Many experts have said that, since COVID hit in 2020, the world of work has irreversibly changed. In many industries it has become the norm for employees to expect their employer to offer flexible work arrangements, both in terms of when they work, and where they work. In recruiting talent over the last two years, it has certainly been an important element of the value proposition we required as an employer to compete for, and retain, the best in the pool of tech talent.

As with all policies, a Hybrid Work Policy helps gives clarity as to how the arrangement at your organisation works. There are several areas where different decisions need to be made:

  • Will full remote be an option?
  • Does it need to be the same days in the office each week?
  • What sort of availability is required when WfH?
  • What tools will the organisation provide to setup a home office?
  • What space will the employee work from when in the office?
  • How will the organisation ensure the work environment at home is suitable?
  • How can the agreement be varied?

 

Developing our own hybrid policy

The growth of the Envisage team had lead to us engaging with the great Nikki Jenkinson from Common Goal Consulting to help us put structure around how we manage the lifecycle of our team.

A policy review had already highlighted the need to put certainty around Hybrid Work at Envisage. The policy was moved up the list of priorities as we rapidly began to run out of space in the office to house the burgeoning team.

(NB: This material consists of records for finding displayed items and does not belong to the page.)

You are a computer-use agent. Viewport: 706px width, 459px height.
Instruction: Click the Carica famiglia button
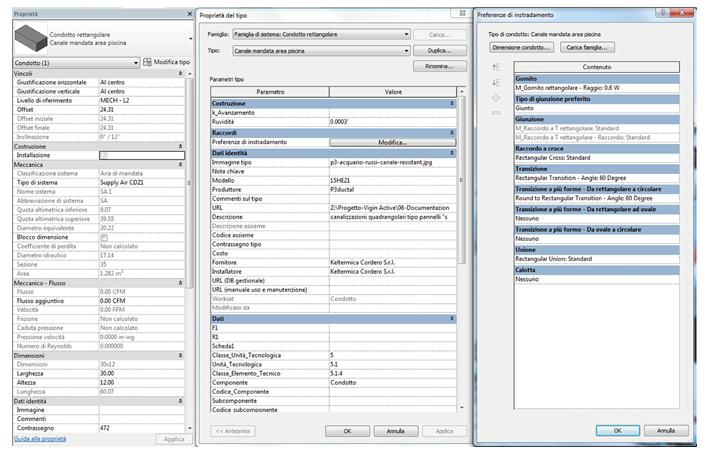click(x=587, y=47)
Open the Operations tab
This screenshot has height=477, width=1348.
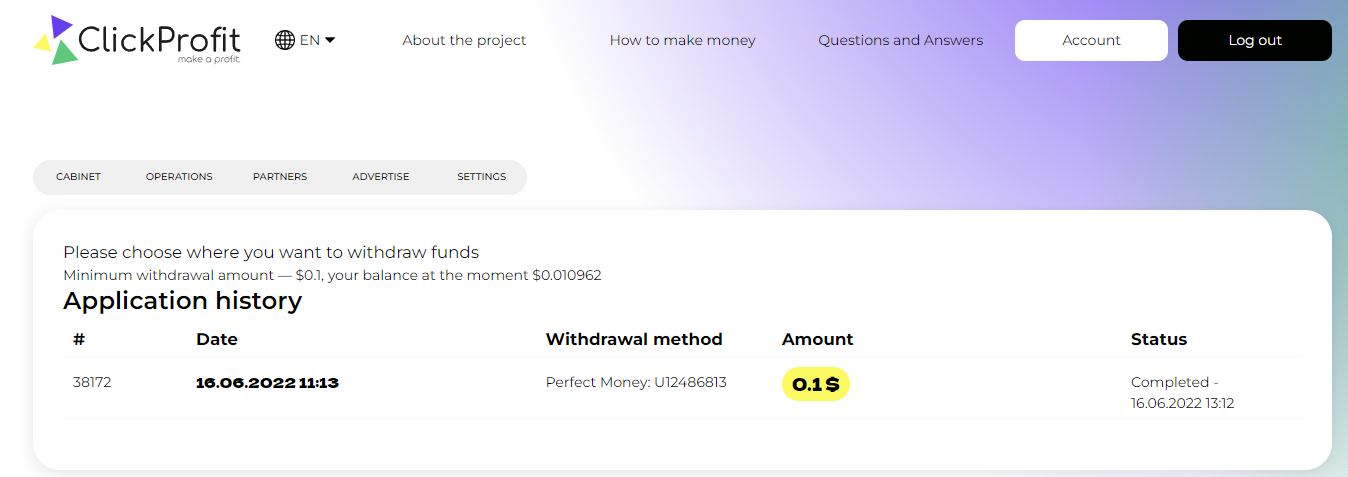pos(179,177)
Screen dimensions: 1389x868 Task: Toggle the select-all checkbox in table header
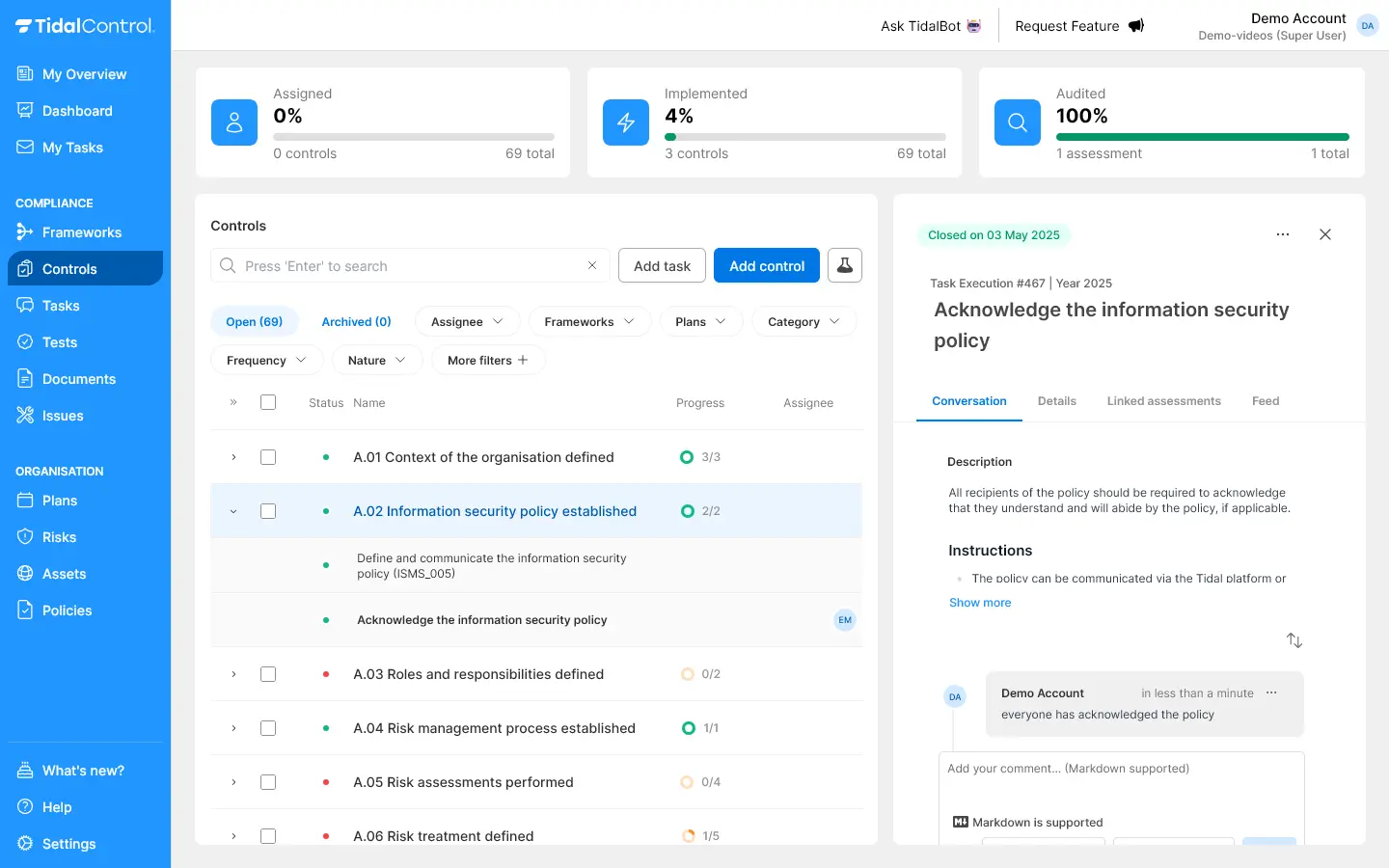[268, 402]
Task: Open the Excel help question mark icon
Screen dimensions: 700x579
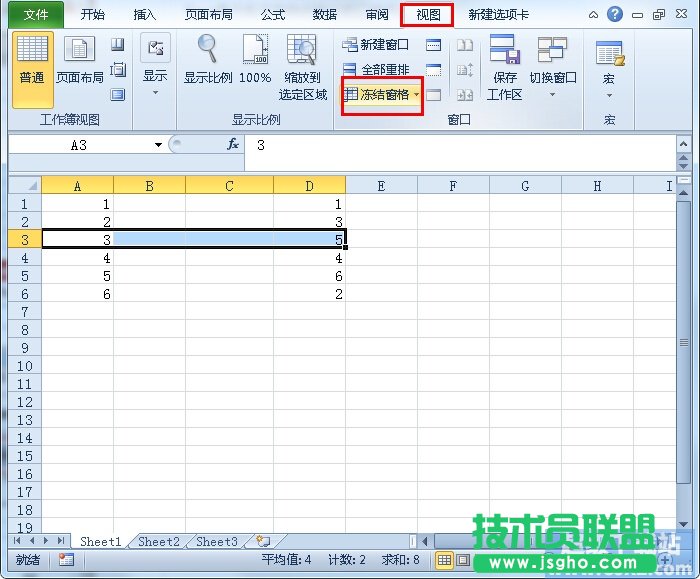Action: 614,14
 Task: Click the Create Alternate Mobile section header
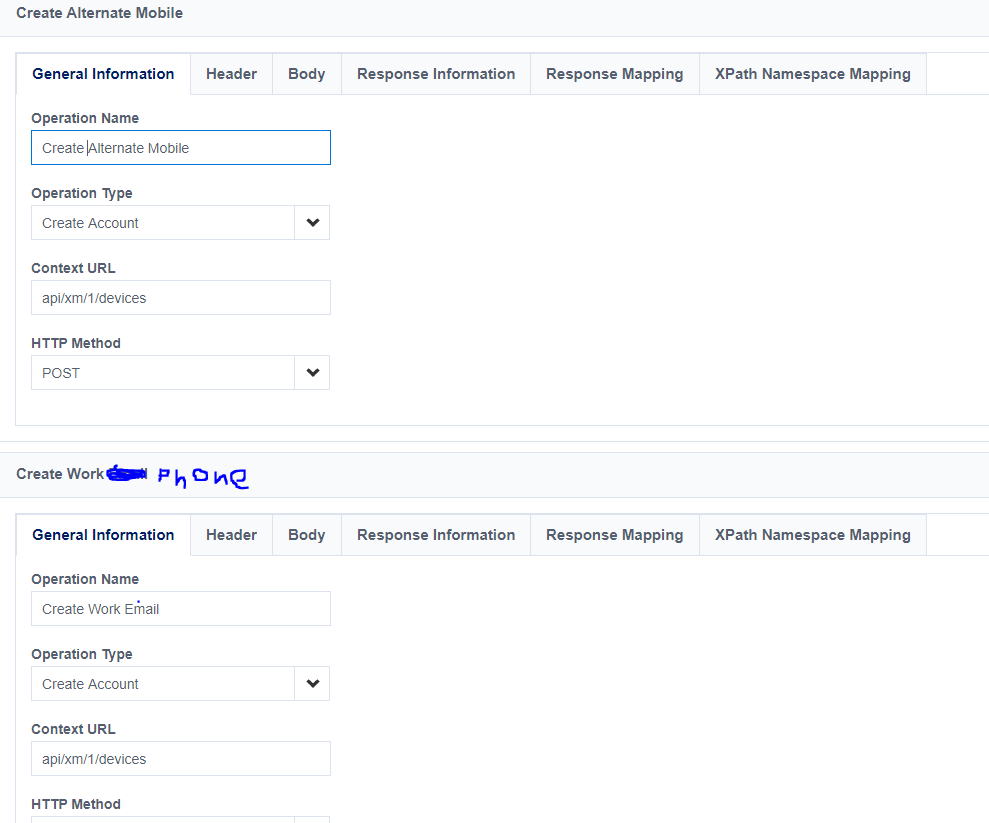tap(100, 14)
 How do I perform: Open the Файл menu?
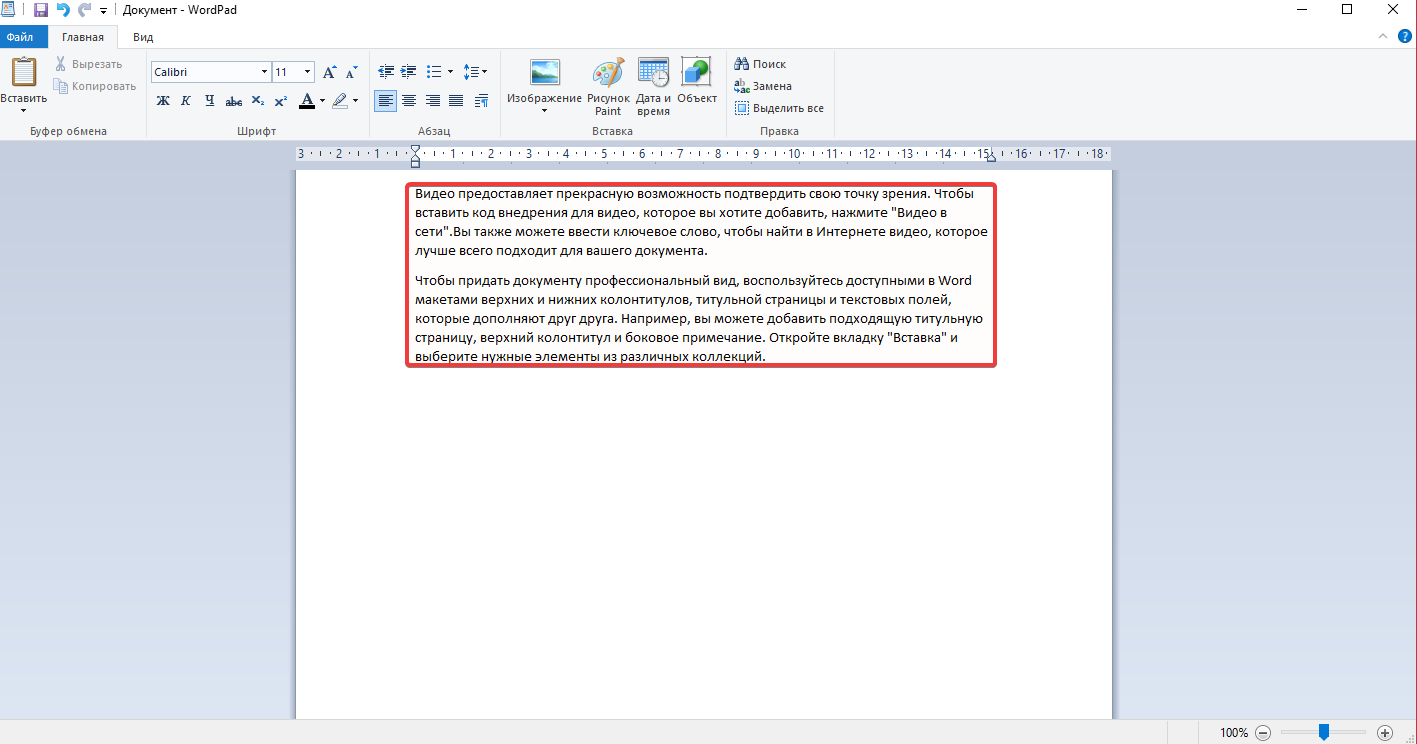click(x=20, y=37)
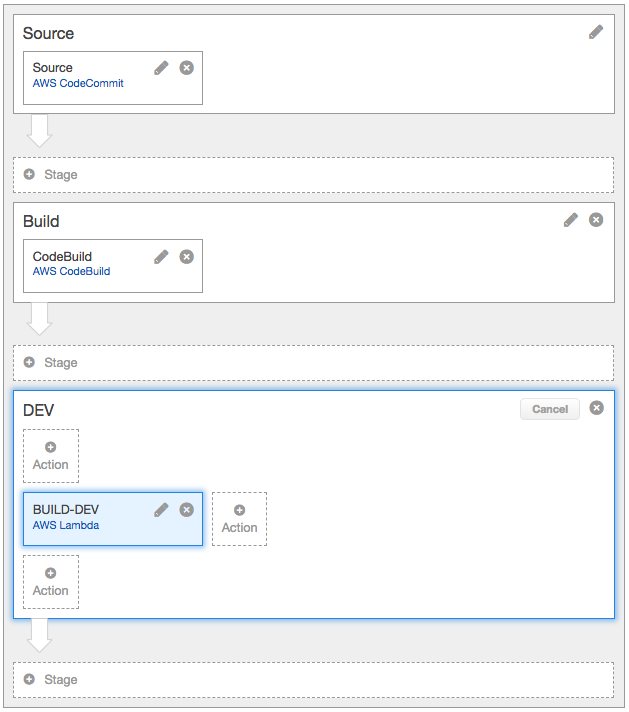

Nikki helped us draft a policy that gave clarity to the questions outlined above and put in place a procedure for how we manage the process of approving Hybrid and Remote working arrangements on a case-by-case basis. Part of the trade-off the policy allowed us to achieve was the clarification of rights to a dedicated workspace in the office, solving our challenge of fitting everyone into our existing lease.

Whilst the policy was named for Hybrid work, we retained the option for people to work from the office and retain a dedicated workspace as, whilst the market is shifting towards flexible arrangements, it is by no means odd to have team members who still like the separation of work and home life through different physical spaces for each.

We also had projects to implement the tools required to make working to the policy easy in the later stages of their Proof of Concepts; Forms amplified by Power Automate for approvals and Teams Shifts for day to day location visibility.

It was just before we were ready to roll out that we realised that we had a blind spot.

When there is a substantial shift required to achieve a change, the decision has gravity. It draws in attention and pulls toward it all the factors that need consideration. 

The fact that we didn’t have to re-architect our technology and workflows to move to a hybrid working model reduced the barrier to implementing it. For Envisage it reduced it to such a low level that it didn’t pull in the full range of factors for consideration. It was framed as a low impact change, when, in reality, it means evaluating everything when it comes to our cultural norms.

As part of that process, we really needed to shift our question from “’How do we put certainty around working from a range of locations?’ Up to the higher order question ‘How do we adjust to a hybrid organisation that was once built on its strong office culture?’